Gene Transfer Therapy for Treating Children and Adults With Limb Girdle Muscular Dystrophy Type 2D (LGMD2D)

• Safety of AAV1.tMCK.human-alpha-sarcoglycan gene transfer via intramuscular injection to the EDB muscle [ Time Frame: Measured throughout the study ] [ Designated as safety issue: Yes ]
  

• Human-alpha-sarcoglycan gene expression at the site of gene transfer via muscle biopsy [ Time Frame: First cohort: Measured 45 days for two patients and at 90 days after gene transfer for one patient; Second cohort: Measured at 6 months after gene transfer for the three patients ] [ Designated as safety issue: Yes ]
  
• Muscle strength of the gene transferred muscle via maximal volume isometric contraction testing (MVICT) if selected muscle is suitable for strenght testing [ Time Frame: Measured 45 or 90 days after gene transfer in the first cohort, or 6 months post-gene transfer in second cohort depending on muscle biopsy date ] [ Designated as safety issue: No ]
  

The primary objective of this study is the assessment of the safety of intramuscular administration to alpha-sarcoglycan deficient subjects of recombinant adeno-associated virus serotype 1 (rAAV1)-human alpha-sarcoglycan gene (hαSG) vector under control of a skeletal muscle creatine kinase promoter. The secondary objective is to determine the dose of rAAV1.tMCK.hαSG vector required to achieve a detectable level of alpha-sarcoglycan in muscle of subjects with this disorder.
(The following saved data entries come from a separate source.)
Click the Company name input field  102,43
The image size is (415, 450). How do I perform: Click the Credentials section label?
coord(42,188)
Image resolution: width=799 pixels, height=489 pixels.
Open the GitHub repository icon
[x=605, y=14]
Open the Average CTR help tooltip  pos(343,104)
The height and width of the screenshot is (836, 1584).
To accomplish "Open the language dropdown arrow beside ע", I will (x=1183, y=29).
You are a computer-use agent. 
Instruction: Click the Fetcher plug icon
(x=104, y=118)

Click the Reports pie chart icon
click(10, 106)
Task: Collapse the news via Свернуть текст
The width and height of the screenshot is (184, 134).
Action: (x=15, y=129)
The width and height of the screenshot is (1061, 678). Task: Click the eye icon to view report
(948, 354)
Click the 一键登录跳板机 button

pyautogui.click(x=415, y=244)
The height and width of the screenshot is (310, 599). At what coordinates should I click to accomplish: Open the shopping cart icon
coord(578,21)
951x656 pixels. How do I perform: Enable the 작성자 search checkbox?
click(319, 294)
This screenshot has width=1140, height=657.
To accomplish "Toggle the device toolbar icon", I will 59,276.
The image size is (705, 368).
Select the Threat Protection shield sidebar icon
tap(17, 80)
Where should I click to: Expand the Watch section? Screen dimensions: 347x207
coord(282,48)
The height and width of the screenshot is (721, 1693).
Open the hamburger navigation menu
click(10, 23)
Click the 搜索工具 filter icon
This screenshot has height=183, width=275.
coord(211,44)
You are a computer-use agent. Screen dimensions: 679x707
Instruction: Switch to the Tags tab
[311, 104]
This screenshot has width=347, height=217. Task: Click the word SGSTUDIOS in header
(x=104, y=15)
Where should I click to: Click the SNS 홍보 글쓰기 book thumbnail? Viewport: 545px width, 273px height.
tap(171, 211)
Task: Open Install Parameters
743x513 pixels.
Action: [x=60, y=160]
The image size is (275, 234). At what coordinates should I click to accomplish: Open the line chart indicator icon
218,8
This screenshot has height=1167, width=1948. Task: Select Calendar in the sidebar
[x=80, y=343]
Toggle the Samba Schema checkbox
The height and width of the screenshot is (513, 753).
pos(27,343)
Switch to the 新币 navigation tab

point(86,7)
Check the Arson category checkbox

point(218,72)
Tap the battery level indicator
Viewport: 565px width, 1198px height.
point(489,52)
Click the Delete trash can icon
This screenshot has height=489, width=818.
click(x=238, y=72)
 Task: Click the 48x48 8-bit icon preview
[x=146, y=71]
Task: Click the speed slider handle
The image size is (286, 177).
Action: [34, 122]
A recombinant virus vector constructed from AAV1 has been altered to carry the human alpha-sarcoglycan gene expressed from a tMCK promoter. The construct has been shown to initiate the production of a functional alpha-sarcoglycan protein in laboratory animals. This construct can reverse the dystrophic phenotype in the alpha-sarcoglycan knock out mouse, a laboratory animal model for the clinical disorder. Intramuscular injection of rAAV1 restores muscle histology to normal and increases muscle strength to levels exceeding control knock out mice but not to the same degree as wild-type mice.

The proposed human clinical trial is a phase I, double-blind randomized protocol with injection of rAAV1.tMCK.hαSG gene vector into muscle. Two cohorts of subjects with LGMD2D(alpha-sarcoglycan deficiency), each with proven mutations will undergo gene transfer. A minimum of three subjects will be enrolled into each cohort. The first cohort will receive a total of 1.5 ml volume of study agent in two to six separate injections into the selected muscle (extensor digitorum brevis) or other muscle if more appropriate considering the individual patient) with a dose of 3.25 X 10 to the 11 vg in 1.5 ml. The anatomical midline point of the muscle will be identified on the skin and 2 to 6 vector injections will be distributed in the direction of an X. The second cohort will receive the same dose delivered to muscle according to the same paradigm. In each cohort, only one extremity will receive vector with transgene while the opposite extremity will be injected with placebo. On the day of the vector infusion, 4 hours before gene transfer, patients will receive intravenous methylprednisolone 2.0 mg/kg (not to exceed 1 gm total), with repeat doses on two consecutive mornings. The methylprednisolone is specifically given to diminish the immediate inflammation from the needle injection, which is known to arouse an inflammatory reaction and could contribute to bringing antigen presenting cells to the site of vector delivery. We have previously demonstrated that this treatment enhances gene expression by at least 2-fold (Included as part of BB-IND-12936 for minidystrophin gene transfer).

Safety endpoints to be assessed include inflammatory reaction to the vector, as evaluated by muscle biopsy, and changes in hematology, serum chemistry, urinalysis, immunologic responses to rAAV1 and alpha-sarcoglycan, and reported history and observations of symptoms. The patient will have 10 to 12 follow-up visits for the next 2 years after the initial infusion.